Items in a dataset
*****
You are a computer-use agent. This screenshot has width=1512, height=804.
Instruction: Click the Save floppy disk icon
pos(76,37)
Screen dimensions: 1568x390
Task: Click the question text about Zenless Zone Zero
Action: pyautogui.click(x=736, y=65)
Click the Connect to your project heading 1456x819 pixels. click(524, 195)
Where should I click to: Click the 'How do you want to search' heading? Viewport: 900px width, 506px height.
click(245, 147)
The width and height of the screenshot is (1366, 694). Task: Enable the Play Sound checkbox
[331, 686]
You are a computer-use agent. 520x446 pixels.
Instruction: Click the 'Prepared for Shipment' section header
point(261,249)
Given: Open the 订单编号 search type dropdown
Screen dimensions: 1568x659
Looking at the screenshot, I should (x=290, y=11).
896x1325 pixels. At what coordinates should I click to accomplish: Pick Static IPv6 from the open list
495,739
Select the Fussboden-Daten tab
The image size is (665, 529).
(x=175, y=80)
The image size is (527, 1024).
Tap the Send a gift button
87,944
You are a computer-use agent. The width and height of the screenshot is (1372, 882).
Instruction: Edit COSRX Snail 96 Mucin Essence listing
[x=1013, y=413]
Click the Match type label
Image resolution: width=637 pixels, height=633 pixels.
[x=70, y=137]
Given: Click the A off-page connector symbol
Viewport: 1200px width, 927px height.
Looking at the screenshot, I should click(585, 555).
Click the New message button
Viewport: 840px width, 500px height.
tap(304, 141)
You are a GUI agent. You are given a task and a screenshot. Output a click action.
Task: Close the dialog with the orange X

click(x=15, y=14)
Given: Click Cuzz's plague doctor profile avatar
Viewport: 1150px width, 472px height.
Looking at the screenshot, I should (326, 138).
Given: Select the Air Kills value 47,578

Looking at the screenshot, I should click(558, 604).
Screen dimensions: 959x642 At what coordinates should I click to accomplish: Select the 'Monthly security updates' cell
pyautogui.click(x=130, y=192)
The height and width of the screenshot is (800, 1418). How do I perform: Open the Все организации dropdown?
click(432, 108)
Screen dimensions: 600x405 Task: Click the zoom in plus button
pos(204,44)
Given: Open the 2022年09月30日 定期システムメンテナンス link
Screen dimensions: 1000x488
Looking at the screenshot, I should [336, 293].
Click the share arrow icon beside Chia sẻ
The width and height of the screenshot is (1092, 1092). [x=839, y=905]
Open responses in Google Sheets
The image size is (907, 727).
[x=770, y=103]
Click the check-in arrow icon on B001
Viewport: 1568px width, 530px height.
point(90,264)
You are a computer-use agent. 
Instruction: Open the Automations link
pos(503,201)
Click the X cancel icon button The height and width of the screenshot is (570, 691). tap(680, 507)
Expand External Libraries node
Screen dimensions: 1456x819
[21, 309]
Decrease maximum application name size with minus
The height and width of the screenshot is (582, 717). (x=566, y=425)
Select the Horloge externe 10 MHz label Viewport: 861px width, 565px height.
*****
WRITTEN TASK: Present every line of the data above as a numbered list, omitting any blank lines.

IN RESPONSE:
1. You are a computer-use agent. This screenshot has width=1512, height=804.
2. Instruction: Click the Save floppy disk icon
3. pos(76,37)
4. Screen dimensions: 1568x390
5. Task: Click the question text about Zenless Zone Zero
6. Action: pyautogui.click(x=736, y=65)
7. Click the Connect to your project heading 1456x819 pixels. click(524, 195)
8. Where should I click to: Click the 'How do you want to search' heading? Viewport: 900px width, 506px height.
9. click(245, 147)
10. The width and height of the screenshot is (1366, 694). Task: Enable the Play Sound checkbox
11. [331, 686]
12. You are a computer-use agent. 520x446 pixels.
13. Instruction: Click the 'Prepared for Shipment' section header
14. point(261,249)
15. Given: Open the 订单编号 search type dropdown
16. Screen dimensions: 1568x659
17. Looking at the screenshot, I should (x=290, y=11).
18. 896x1325 pixels. At what coordinates should I click to accomplish: Pick Static IPv6 from the open list
19. 495,739
20. Select the Fussboden-Daten tab
21. The image size is (665, 529).
22. (x=175, y=80)
23. The image size is (527, 1024).
24. Tap the Send a gift button
25. 87,944
26. You are a computer-use agent. The width and height of the screenshot is (1372, 882).
27. Instruction: Edit COSRX Snail 96 Mucin Essence listing
28. [x=1013, y=413]
29. Click the Match type label
30. Image resolution: width=637 pixels, height=633 pixels.
31. [x=70, y=137]
32. Given: Click the A off-page connector symbol
33. Viewport: 1200px width, 927px height.
34. Looking at the screenshot, I should click(585, 555).
35. Click the New message button
36. Viewport: 840px width, 500px height.
37. tap(304, 141)
38. You are a GUI agent. You are given a task and a screenshot. Output a click action.
39. Task: Close the dialog with the orange X
40. click(x=15, y=14)
41. Given: Click Cuzz's plague doctor profile avatar
42. Viewport: 1150px width, 472px height.
43. Looking at the screenshot, I should (326, 138).
44. Given: Select the Air Kills value 47,578
45. Looking at the screenshot, I should click(558, 604).
46. Screen dimensions: 959x642 At what coordinates should I click to accomplish: Select the 'Monthly security updates' cell
47. pyautogui.click(x=130, y=192)
48. The height and width of the screenshot is (800, 1418). How do I perform: Open the Все организации dropdown?
49. click(432, 108)
50. Screen dimensions: 600x405 Task: Click the zoom in plus button
51. pos(204,44)
52. Given: Open the 2022年09月30日 定期システムメンテナンス link
53. Screen dimensions: 1000x488
54. Looking at the screenshot, I should [336, 293].
55. Click the share arrow icon beside Chia sẻ
56. The width and height of the screenshot is (1092, 1092). [x=839, y=905]
57. Open responses in Google Sheets
58. The image size is (907, 727).
59. [x=770, y=103]
60. Click the check-in arrow icon on B001
61. Viewport: 1568px width, 530px height.
62. point(90,264)
63. You are a computer-use agent. 
64. Instruction: Open the Automations link
65. pos(503,201)
66. Click the X cancel icon button The height and width of the screenshot is (570, 691). tap(680, 507)
67. Expand External Libraries node
68. Screen dimensions: 1456x819
69. [21, 309]
70. Decrease maximum application name size with minus
71. The height and width of the screenshot is (582, 717). (x=566, y=425)
72. Select the Horloge externe 10 MHz label Viewport: 861px width, 565px height.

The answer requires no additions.